§ **The problem**
Reproduce word for word the stretch of the records from the line containing "Screen dimensions: 511x273" through the end of the records, leaving the pictures out of your answer.

§ **Task data**
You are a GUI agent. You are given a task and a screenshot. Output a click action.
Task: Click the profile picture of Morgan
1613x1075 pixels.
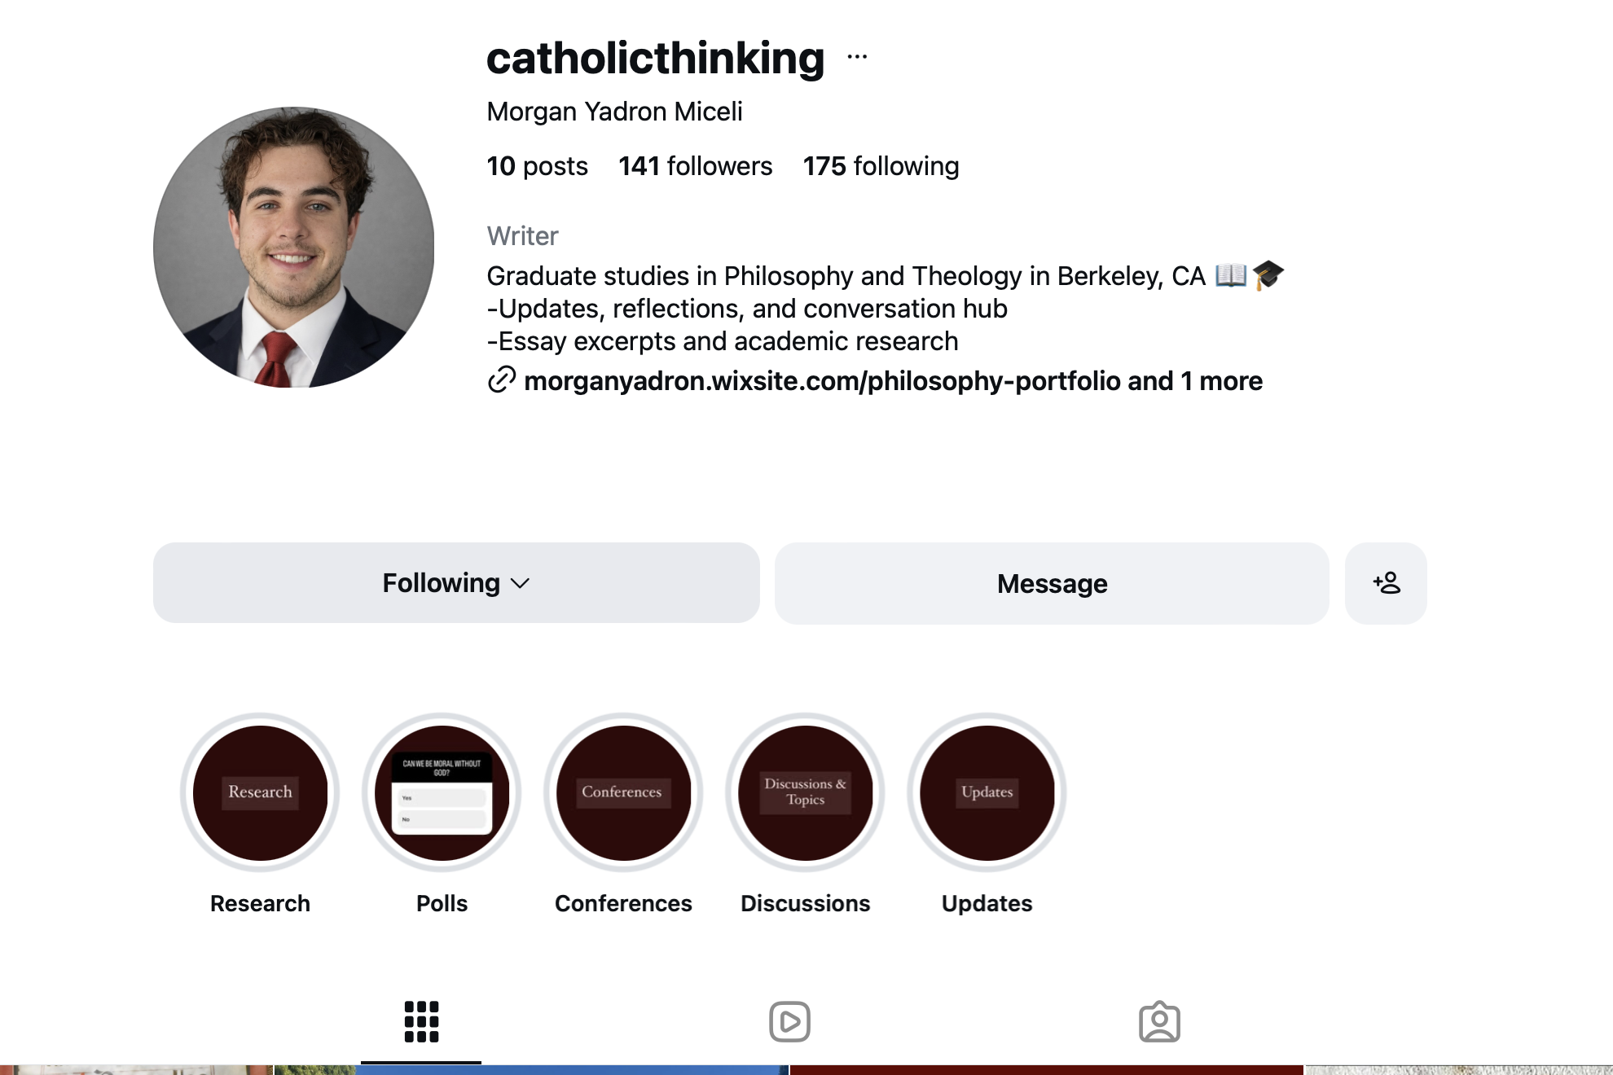(x=293, y=247)
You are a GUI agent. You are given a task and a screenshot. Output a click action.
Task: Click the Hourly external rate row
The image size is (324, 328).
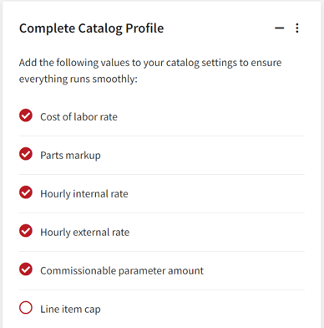tap(162, 232)
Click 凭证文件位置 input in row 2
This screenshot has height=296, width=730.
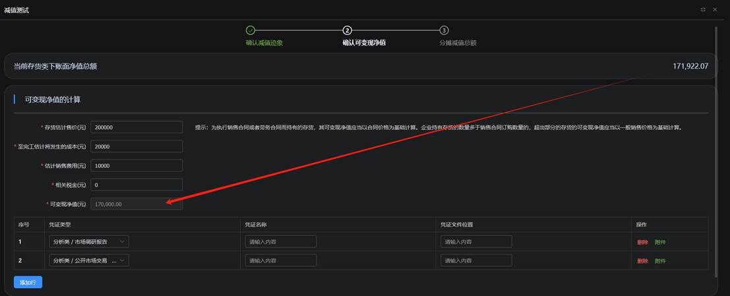[476, 261]
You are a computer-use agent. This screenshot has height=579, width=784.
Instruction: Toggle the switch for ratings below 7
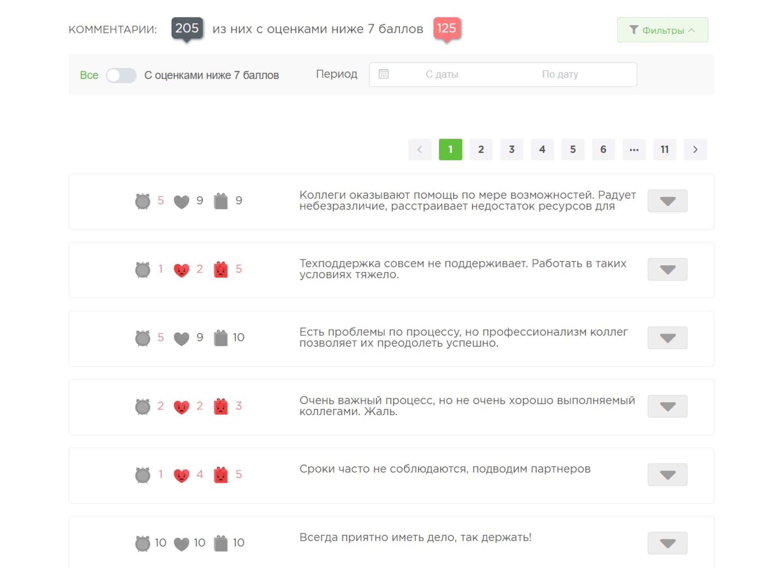point(121,75)
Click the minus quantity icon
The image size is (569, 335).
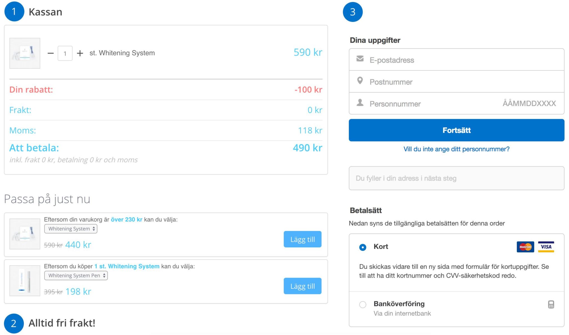(51, 53)
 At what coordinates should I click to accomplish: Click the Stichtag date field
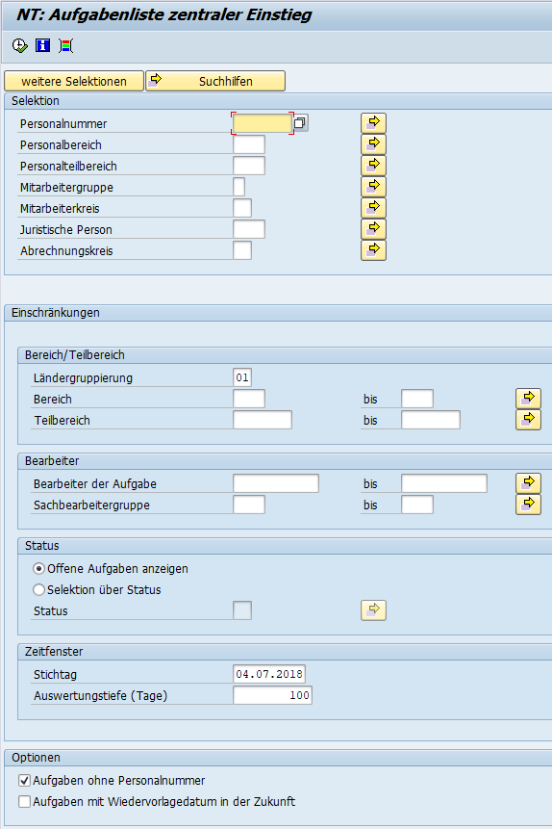[269, 674]
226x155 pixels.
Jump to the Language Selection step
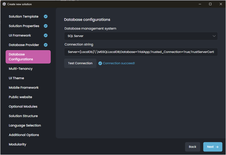point(25,125)
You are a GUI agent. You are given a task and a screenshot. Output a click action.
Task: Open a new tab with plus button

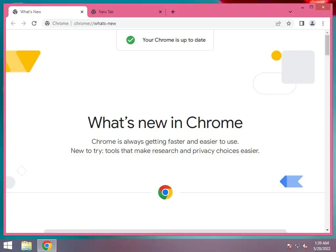click(173, 12)
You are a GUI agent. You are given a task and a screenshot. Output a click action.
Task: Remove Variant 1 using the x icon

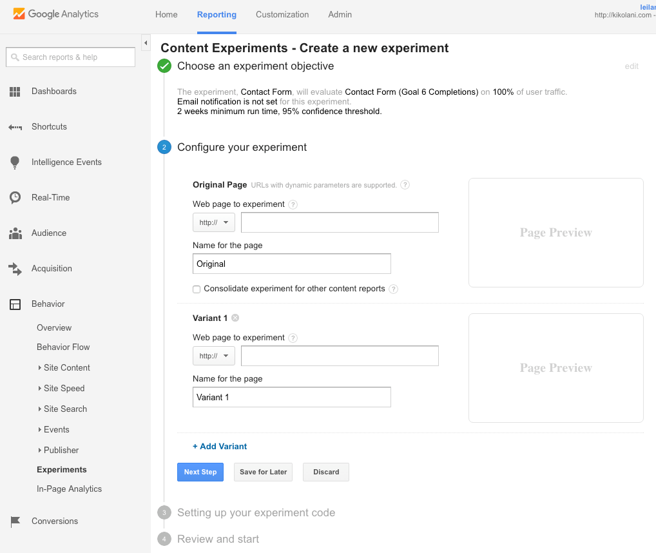click(x=235, y=318)
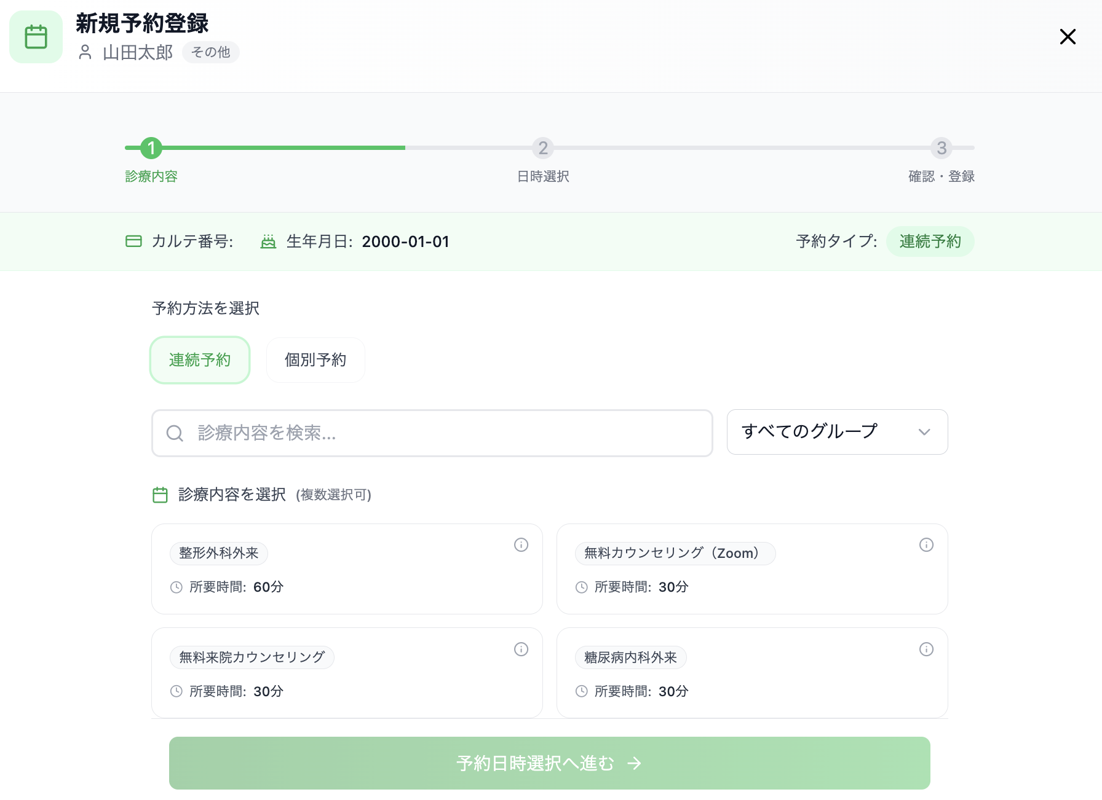Go to step 2 日時選択
This screenshot has height=800, width=1102.
(x=542, y=148)
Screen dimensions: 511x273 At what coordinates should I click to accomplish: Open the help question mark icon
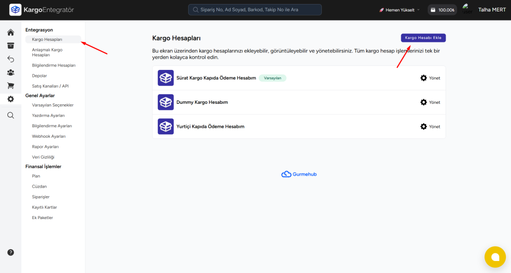coord(10,253)
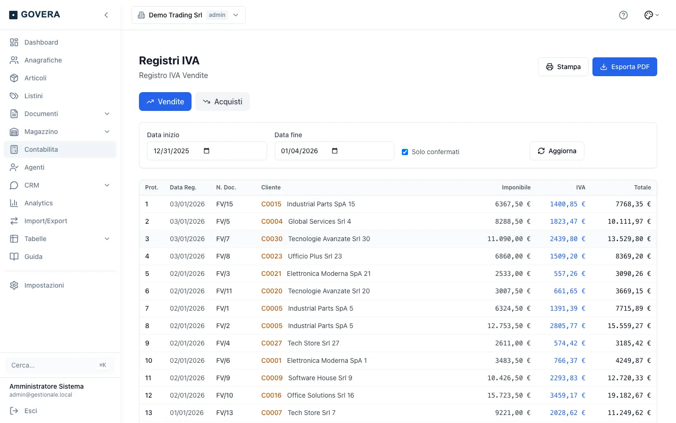This screenshot has width=676, height=423.
Task: Open the Demo Trading Srl company dropdown
Action: (x=188, y=15)
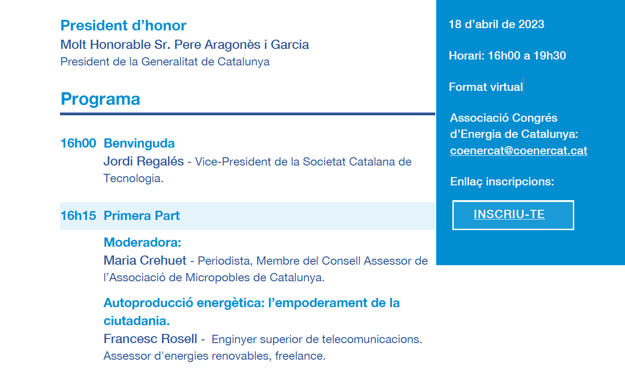This screenshot has width=625, height=368.
Task: Click the Programa heading
Action: [100, 99]
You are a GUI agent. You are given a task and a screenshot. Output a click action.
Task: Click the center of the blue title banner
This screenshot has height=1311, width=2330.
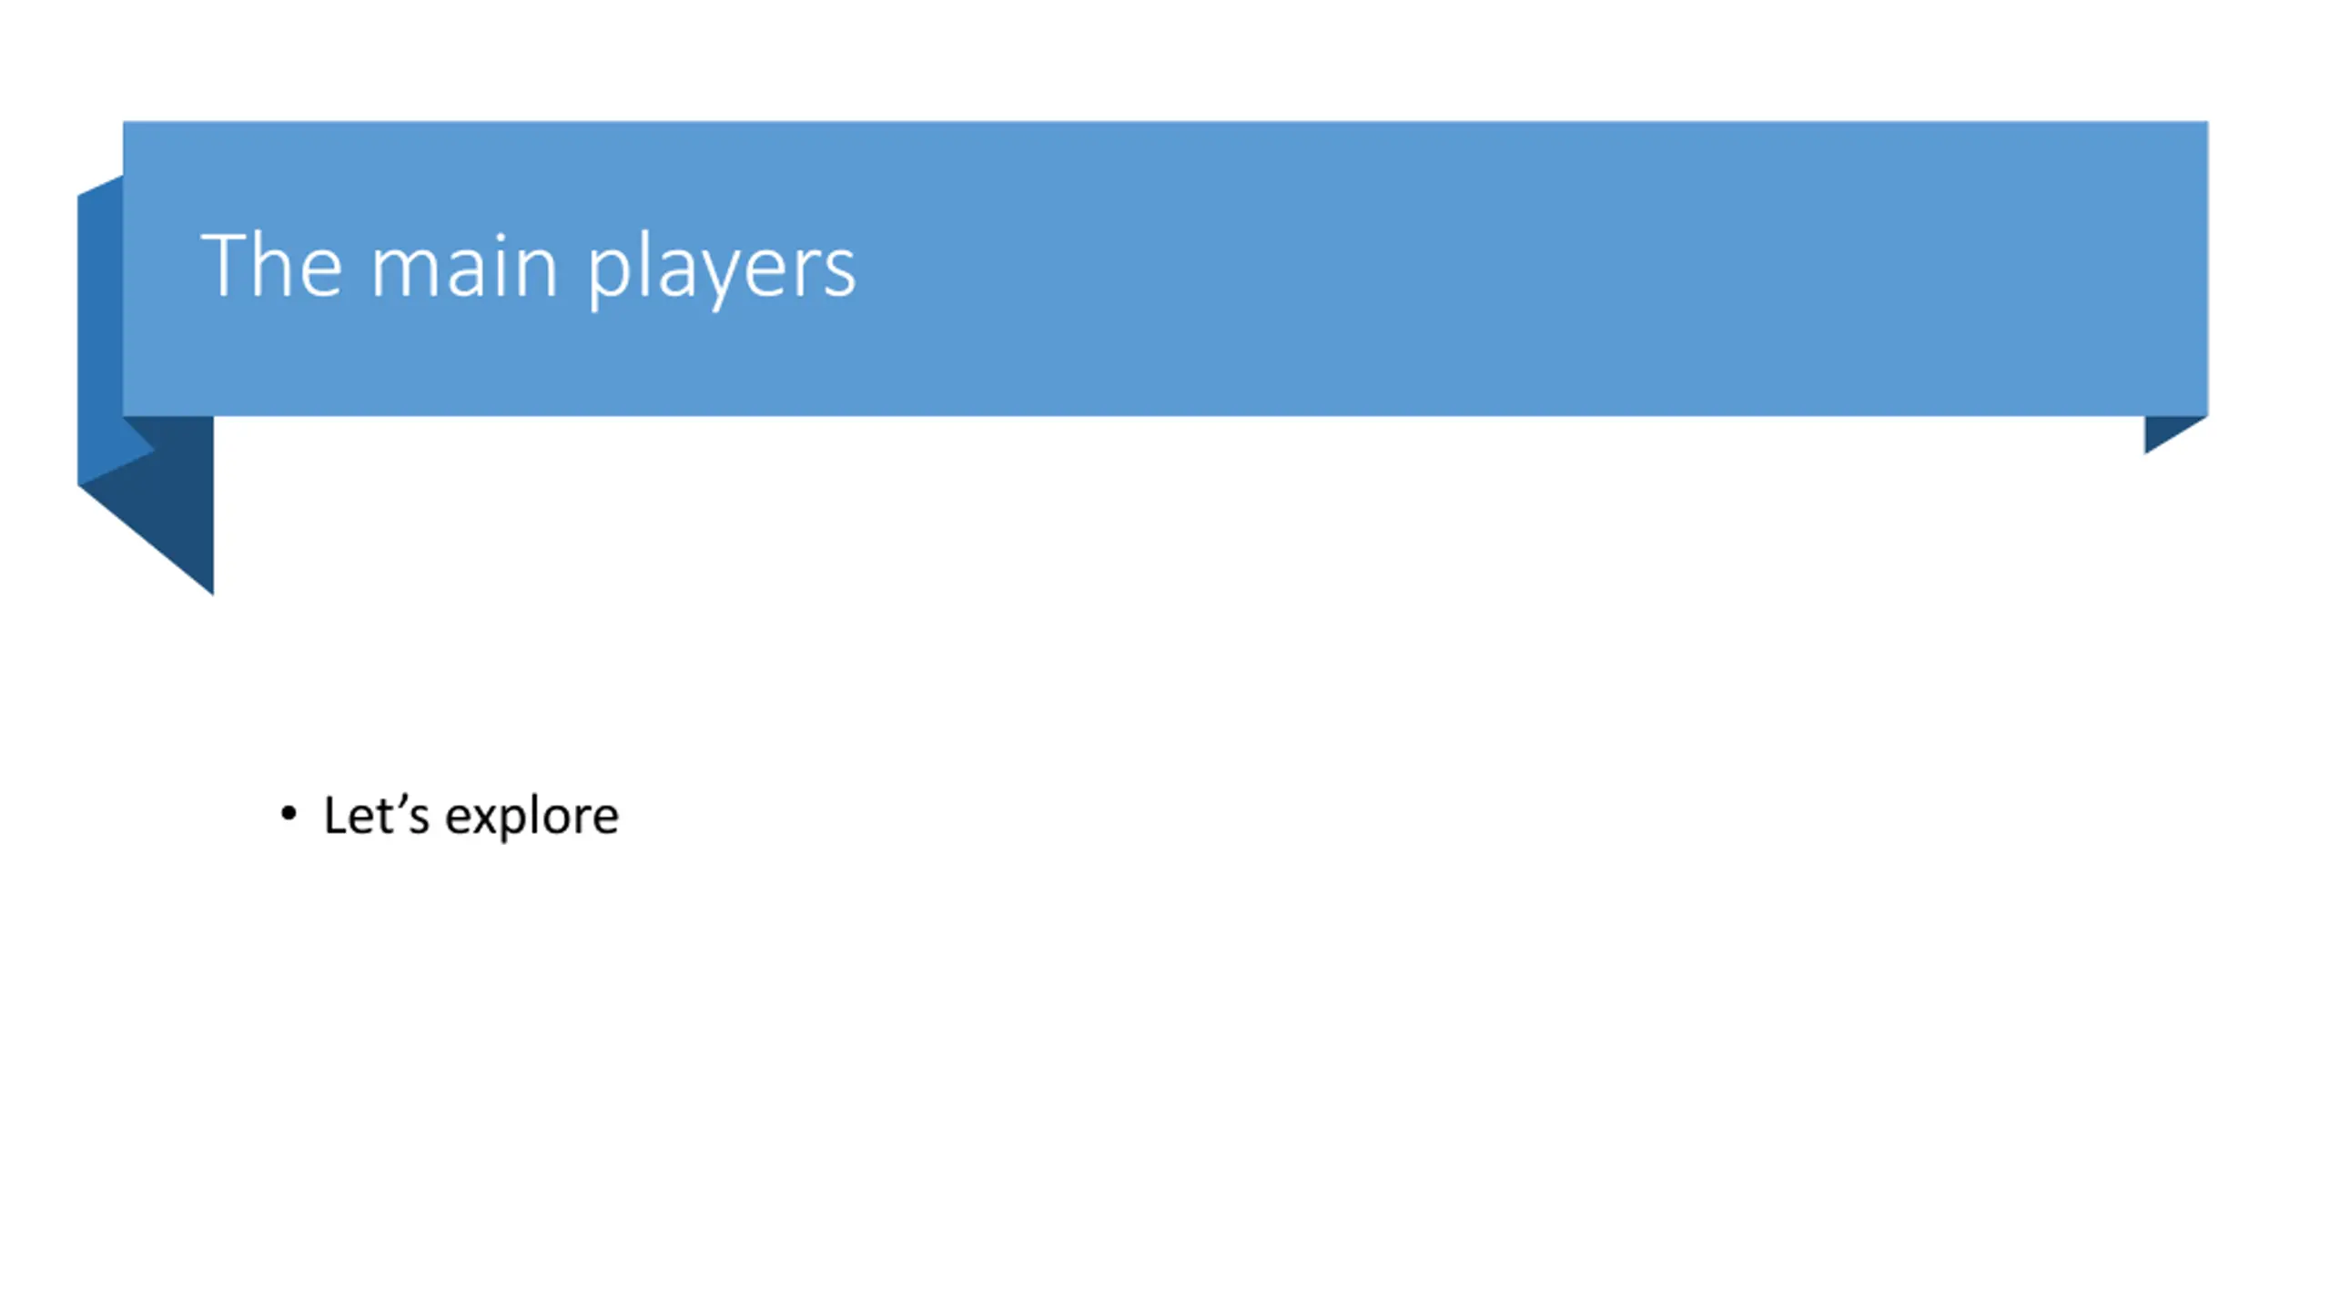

§ **Answer to the problem**
Screen dimensions: 511x273 At what coordinates should I click to accomplish: Open the help question mark icon
coord(10,253)
This screenshot has width=676, height=423.
Task: Open the Demo Trading Srl company dropdown
Action: (x=188, y=15)
This screenshot has width=625, height=368.
Task: Click the Programa heading
Action: [100, 99]
You are a GUI agent. You are given a task and a screenshot. Output a click action.
Task: Click the center of the blue title banner
This screenshot has height=1311, width=2330.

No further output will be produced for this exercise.